Un’onda gravitazionale è un campo gravitazionale trasversale e quadrupolare, che si propaga nello spazio, anche vuoto, con velocità c pari a quella della luce. L’aggettivo ‘trasversale’ si riferisce al fatto che tale campo determina sui corpi materiali che incontra sul suo cammino una distribuzione di sforzi che hanno direzione giacente nel piano (x2, x3) perpendicolare alla direzione di propagazione (x1). L’aggettivo ‘quadrupolare’ indica il carattere tensoriale di tale distribuzione degli sforzi, che è rappresentata in ogni punto da un tensore (➔) simmetrico di rango 2 nelle coordinate trasversali x2, x3, di modo che la posizione del baricentro del corpo materiale soggetto a tali sforzi resta invariata. L’esistenza delle onde gravitazionali è prevista dalla teoria della relatività generale di Einstein.
Le onde gravitazionali, a differenza di quelle elettromagnetiche, interagiscono molto debolmente con la materia e quindi la loro rivelazione è straordinariamente difficoltosa.
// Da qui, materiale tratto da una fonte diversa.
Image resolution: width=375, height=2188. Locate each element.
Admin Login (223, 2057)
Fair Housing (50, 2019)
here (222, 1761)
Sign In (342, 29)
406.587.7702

Al tempo stesso, potendo attraversare indisturbate grandi strati di materia, possono offrire informazioni importanti, inaccessibili alle osservazioni elettromagnetiche, sulle sorgenti che le hanno generate. La rivelazione di onde gravitazionali aprirebbe una nuova e rivoluzionaria finestra astronomica e a tale scopo sono dedicati progetti e grandiose realizzazioni in tutto il mondo.
La più significativa conferma indiretta dell’esistenza delle onde gravitazionali è tuttora la misurazione, eseguita per la prima volta da J.H. Taylor e R.A. Hulse nel 1974, della lentissima diminuzione del periodo orbitale delle pulsar (➔) binarie, che fornisce risultati in perfetto accordo quantitativo con le perdite previste per irraggiamento di onde gravitazionali da parte di tali sistemi. La potenza emessa sotto forma di onde gravitazionali da una massa che oscilla in modo armonico è proporzionale alla massa al quadrato, all’ampiezza dell’oscillazione alla quarta potenza e alla frequenza alla sesta, la costante di proporzionalità essendo pari al rapporto tra la costante di gravitazione universale e la quinta potenza della velocità della luce nel vuoto (cioè, in unità del SI, a circa 3∙10−52). Un’onda gravitazionale può essere rivelata misurando le piccolissime deformazioni indotte in un sistema materiale posto in un laboratorio terrestre o nello spazio. Negli esperimenti terrestri, come l’italo-francese Virgo (operativo a Cascina, Pisa), la misurazione viene effettuata mediante un sofisticatissimo sistema interferometrico, per distanze tra le masse che vanno da mezzo a qualche chilometro; esse sono sensibili su bande che vanno da 10 Hz a qualche kHz.
La relatività generale prevede la deflessione di un fascio di onde elettromagnetiche da parte di un corpo massivo, effetto che è stato verificato con grande precisione misurando sulla Terra la deflessione a opera del Sole della luce inviata da una stella. Benché la deflessione sia assai piccola per corpi celesti ordinari, il suo effetto sull’immagine di una sorgente viene fortemente accentuato a grandi distanze, purché sorgente, corpo deflettente e osservatore siano quasi allineati. Quando la separazione angolare tra una sorgente circolare e il corpo massivo deflettente scende al di sotto di un certo valore (proporzionale alla radice quadrata della massa), l’immagine della sorgente viene deformata in forma di arco e amplificata, mentre un’altra immagine della sorgente appare dalla parte opposta rispetto al corpo. Quando l’allineamento è perfetto, le due immagini si fondono a formare un anello concentrico con il corpo (anello di Einstein; v. fig.).